高通 QCS6490 平台上 YOLOv10 系列模型的性能测试

企业官方账号

2025-07-19 10:36:27

前言

随着边缘智能计算与计算机视觉技术的深度融合，终端设备对实时感知、智能决策的需求日益迫切，而高性能硬件平台与高效 AI 模型的协同成为推动这一领域突破的核心动力。高通 QCS6490 平台作为边缘计算领域的标杆性产品，凭借其卓越的综合性能成为众多智能终端的理想选择。该平台采用先进的 6nm 制程工艺，搭载八核 Kryo 670 CPU（包含 4 个高性能 Cortex-A78 核心与 4 个能效比优异的 Cortex-A55 核心），在实现 2.7GHz 高频算力的同时，保持了出色的功耗平衡；其集成的第 6 代高通 AI Engine，配合 Hexagon 处理器与融合 AI 加速器，可提供高达 12 TOPS 的 AI 算力，为复杂模型的实时推理提供强大支撑。此外，QCS6490 支持企业级 Wi-Fi 6/6E，具备多千兆位的数据传输速率与超低延迟特性，搭配高性能三重 ISP（可支持 5 路摄像头并发及 192MP 图像捕捉），为多源视觉数据的高效处理与传输奠定了坚实基础。

在机器人与无人机领域，QCS6490 的性能优势得以充分释放。在机器人领域，其强大的实时计算能力可快速解析激光雷达、摄像头等传感器采集的环境数据，结合 SLAM 算法与 AI 模型实现精准的障碍物规避、动态路径规划；在工业场景下，能够驱动视觉系统对生产线产品进行高速质检，凭借高算力支持的缺陷检测模型，在毫秒级时间内完成产品表面瑕疵、尺寸偏差等问题的识别。在无人机领域，QCS6490 赋能无人机突破传统飞行限制，在电力巡检中，可通过多摄像头同步采集输电线路图像，实时运行目标检测与缺陷识别模型，精准定位绝缘子破损、导线断股等隐患；在农业植保场景下，能快速处理农田航拍图像，识别作物长势、病虫害区域，并结合飞行控制系统实现变量施药。

作为目标检测领域的前沿模型，YOLOv10 系列在继承 YOLO 系列优势的基础上，通过创新的网络架构与训练策略，实现了性能的显著提升。该系列模型引入了新的实时目标检测方法，通过消除非最大抑制（NMS）和优化各种模型组件，降低了计算开销，提升了检测效率与精度，在自动驾驶、安防监控、机器人导航等对响应速度要求严苛的场景中展现出广阔的应用前景。

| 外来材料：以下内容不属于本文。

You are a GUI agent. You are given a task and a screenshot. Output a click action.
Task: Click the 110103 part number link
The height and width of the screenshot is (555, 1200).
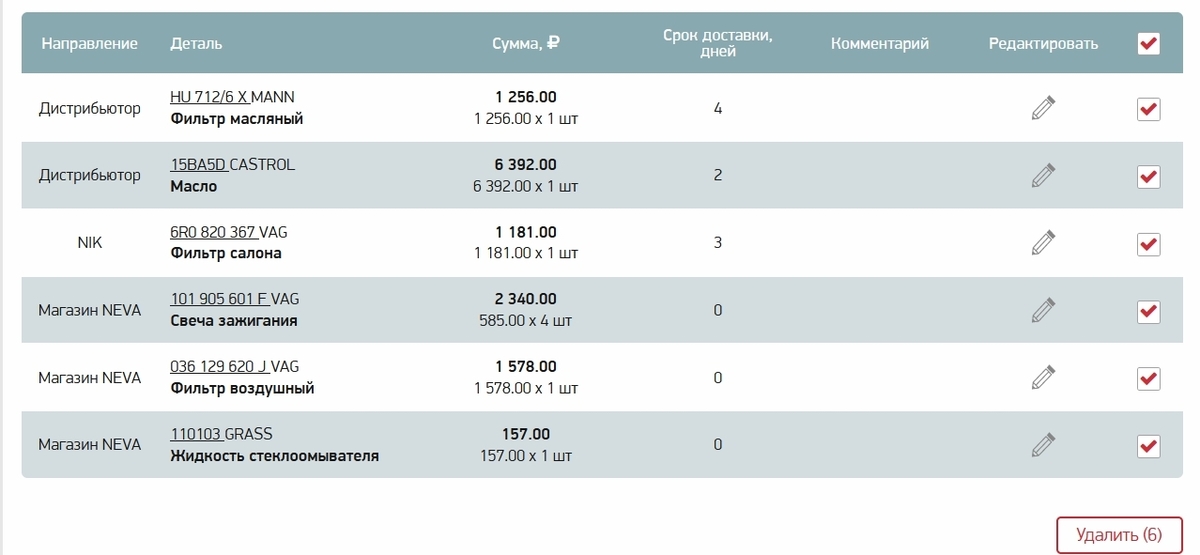click(196, 434)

鉴于高通 QCS6490 平台在边缘计算领域的硬件优势，以及 YOLOv10 系列模型在视觉任务中的技术领先性，二者的协同性能对机器人、无人机等终端设备的智能化升级具有关键影响。本文聚焦于高通 QCS6490 平台上 YOLOv10 系列模型的性能测试，旨在通过系统的实验与分析，揭示不同尺度 YOLOv10 模型在该平台上的推理速度、精度表现及资源占用情况，为边缘智能设备的模型选型与部署优化提供数据支撑，进而推动视觉 AI 技术在机器人交互、无人机巡检等场景的深度落地。

高通6490硬件介绍

深度解析 QCS6490：硬件性能全揭秘-CSDN博客

YOLOv10模型性能指标

YOLOv10系列性能指标-QCS6490
模型尺寸640*640	CPU		NPU QNN2.31
模型尺寸640*640	FP32		INT8
YOLOv10n	207.12 ms	4.83 FPS	5.53 ms	180.83 FPS
YOLOv10s	492.82 ms	2.03 FPS	7.98 ms	125.31 FPS
YOLOv10m	1219.93 ms	0.82 FPS	16.41 ms	60.94 FPS
YOLOv10b	1766.49 ms	0.57 FPS	20.24 ms	49.41 FPS
YOLOv10L	2187.53 ms	0.46 FPS	25.17 ms	39.73 FPS
YOLOv10x	2779.64 ms	0.36 FPS	38.5 ms	25.97 FPS

点击链接可以下载YOLOv10系列模型的pt格式，其他模型尺寸可以通过AIMO转换模型，并修改下面参考代码中的model_size测试即可。

（一）将pt模型转换为onnx格式

Step1：升级pip版本为25.1.1

python3.10 -m pip install --upgrade pip
pip -V
aidlux@aidlux:~/aidcode$ pip -V
pip 25.1.1 from /home/aidlux/.local/lib/python3.10/site-packages/pip (python 3.10)

Step2：安装ultralytics和onnx

pip install ultralytics onnx

Step3:设置yolo命令的环境变量

方法 1：临时添加环境变量（立即生效）

在终端中执行以下命令，将 ~/.local/bin 添加到当前会话的环境变量中

export PATH="$PATH:$HOME/.local/bin"

说明：此操作仅对当前终端会话有效，关闭终端后失效。
验证：执行 yolo --version，若输出版本号（如 0.0.2），则说明命令已生效。

方法 2：永久添加环境变量（长期有效）

echo 'export PATH="$PATH:$HOME/.local/bin"' >> ~/.bashrc
source ~/.bashrc  # 使修改立即生效

验证：执行 yolo --version，若输出版本号（如 0.0.2），则说明命令已生效。

测试环境中安装yolo版本为8.3.152

提示：如果遇到用户组权限问题，可以忽悠，因为yolo命令会另外构建临时文件，也可以执行下面命令更改用户组，执行后下面的警告会消失：

sudo chown -R aidlux:aidlux ~/.config/
sudo chown -R aidlux:aidlux ~/.config/Ultralytics

可能遇见的报错如下：

WARNING ⚠️ user config directory '/home/aidlux/.config/Ultralytics' is not writeable, defaulting to '/tmp' or CWD.Alternatively you can define a YOLO_CONFIG_DIR environment variable for this path.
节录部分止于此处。